Starring Benicio Del Toro. In English, Spanish, French, Bosnian, and Serbian, with English subtitles. Rated PG.
Benicio Del Toro, who often resembles a Brad Pitt for whom life hasn’t gone quite so swimmingly, is effortlessly charismatic as Mambrú, a beleaguered Puerto Rican aid worker who just wants to go home. Meanwhile, though, he has to solve a few more problems in the course of a day(ish) near the end of the 1990s Balkan conflict.
He does this alongside an adrenaline-junkie pal called simply B, played by Tim Robbins, his white hair flopping over a Springsteen bandanna. They’re saddled with a naive sanitation expert (The Princess of Montpensier’s Mélanie Thierry), embarking on her first mission in the unnamed mountain country. (It looks like Kosovo but is actually Spain.) Also aboard their twin Land Rovers, at times, are a cynical translator (Bosnia’s Fedja Stukan), who explains that this scrubby area is known for “yogurt and a sense of humour”, and a veteran UN crisis evaluator (former Bond girl Olga Kurylenko) who previously had an unfortunate fling with Mambrú.
Written by director Fernando León de Aranoa (Familia) and adapted from a novel by former Doctors Without Borders head Paula Farias, the script tells us that Mambrú only has one week left on his contract.

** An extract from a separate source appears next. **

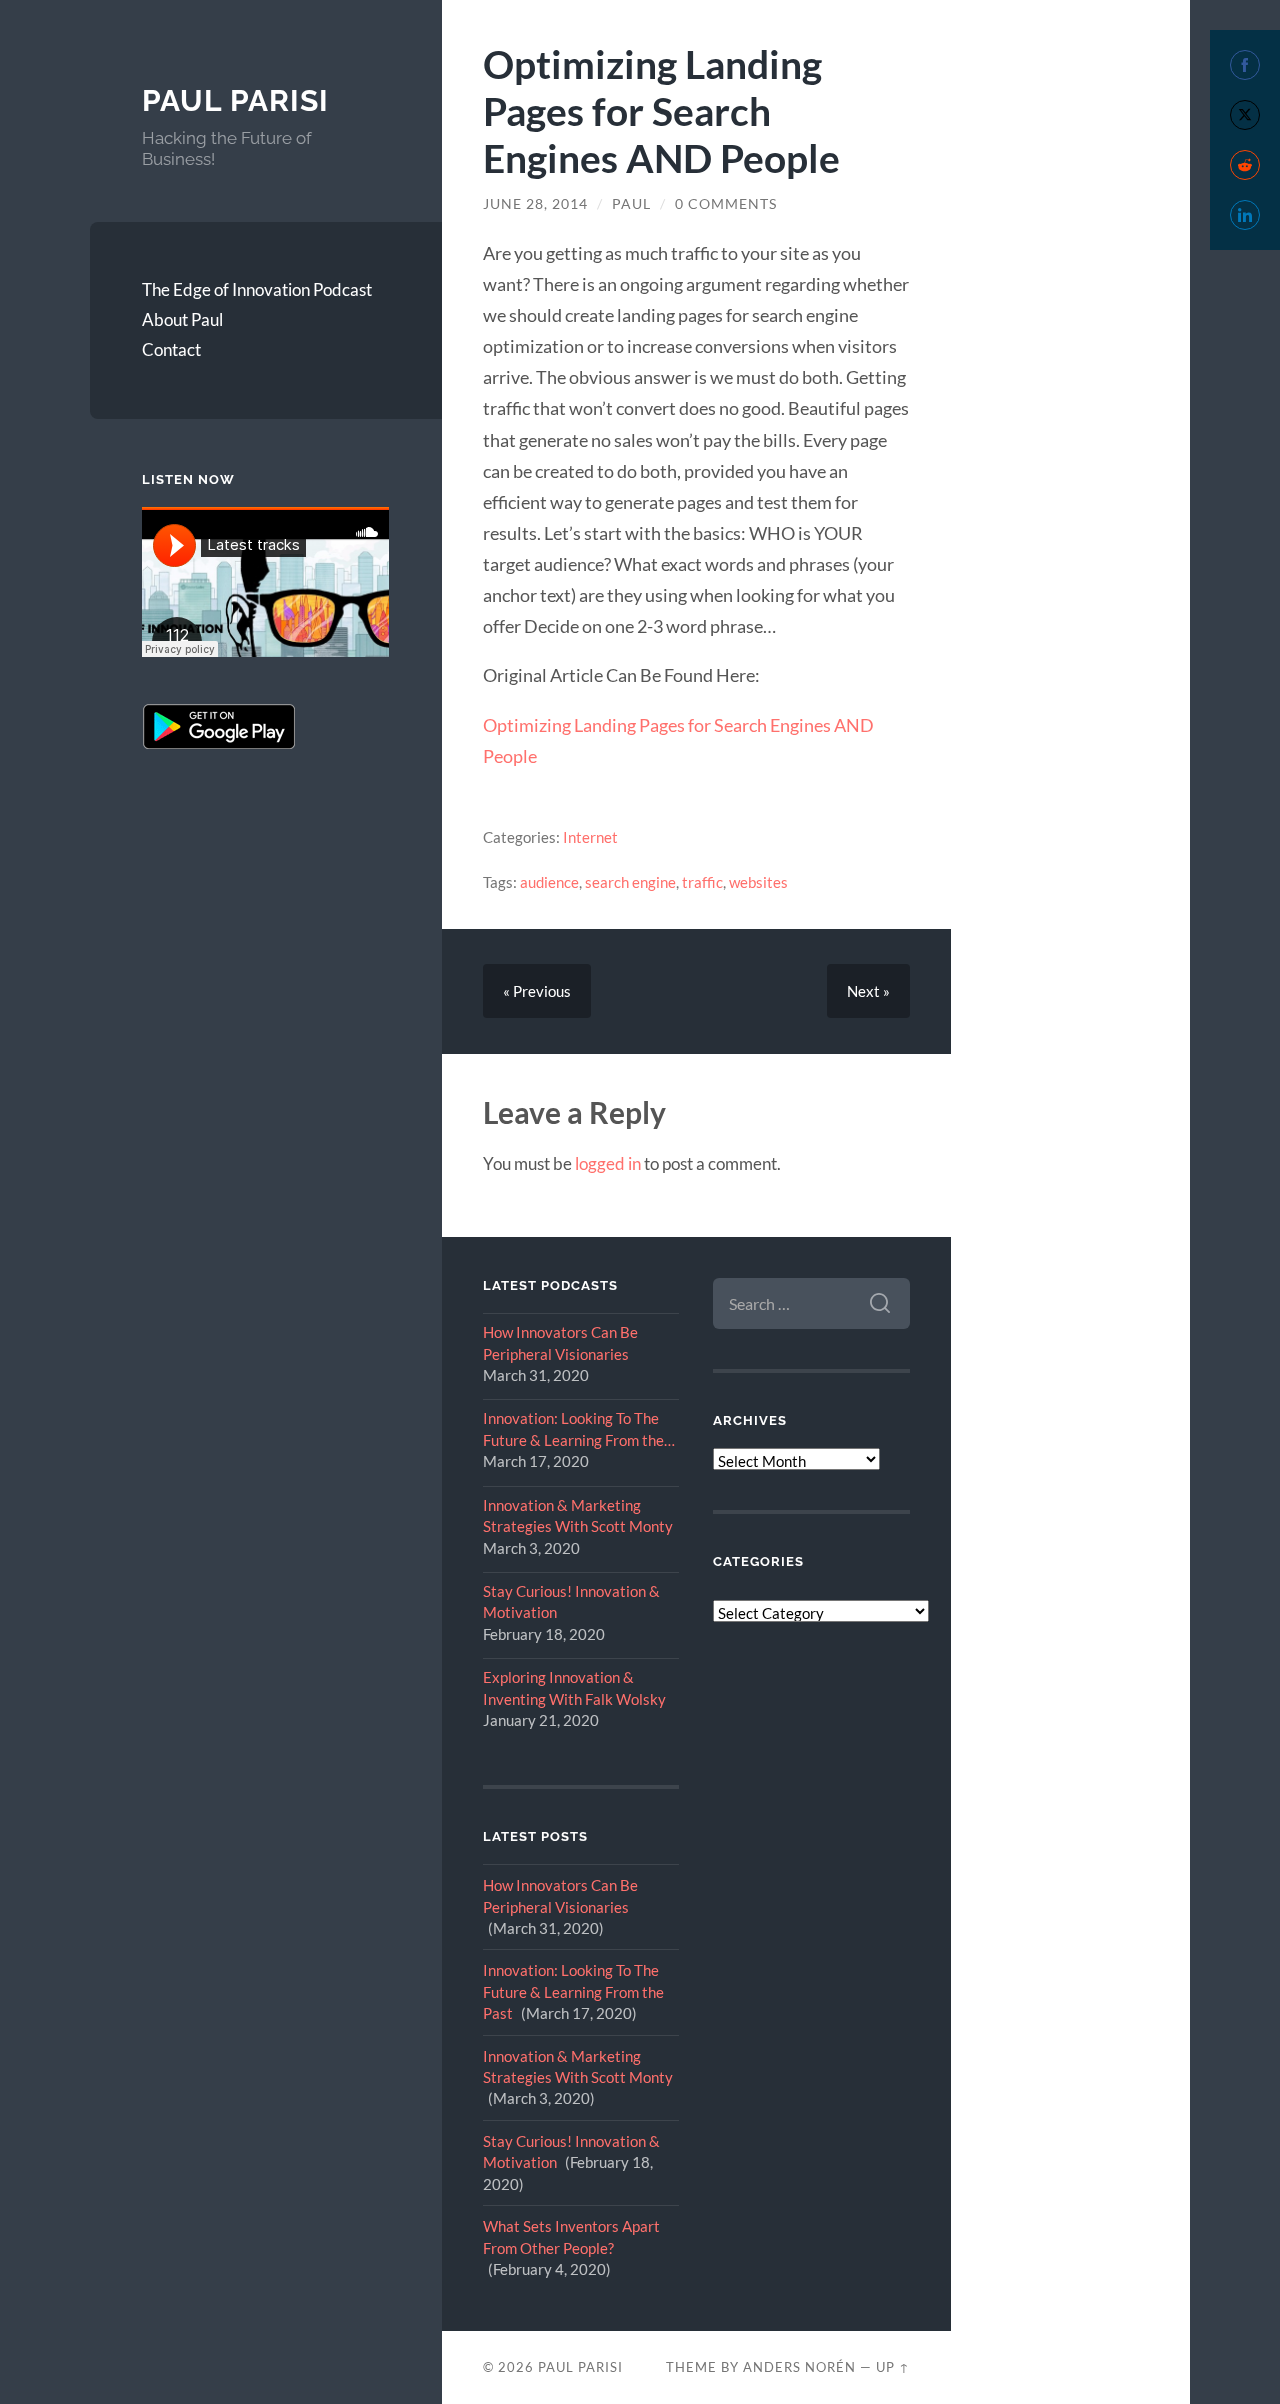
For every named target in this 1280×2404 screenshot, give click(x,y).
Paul (631, 204)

Our uh-oh flags go up immediately, but no one gets killed or even injured during the film’s 100-minute duration—except for the “fat fuck” someone previously threw in a rural well, for revenge or to Michiganize the water supply. Still, the tension remains high, thanks to the alien settings, a harshly ironic rock score, and running patter that tries a little too hard to stay jokey. Like its subjects, the movie fails to accomplish all that much, but it does more good than harm.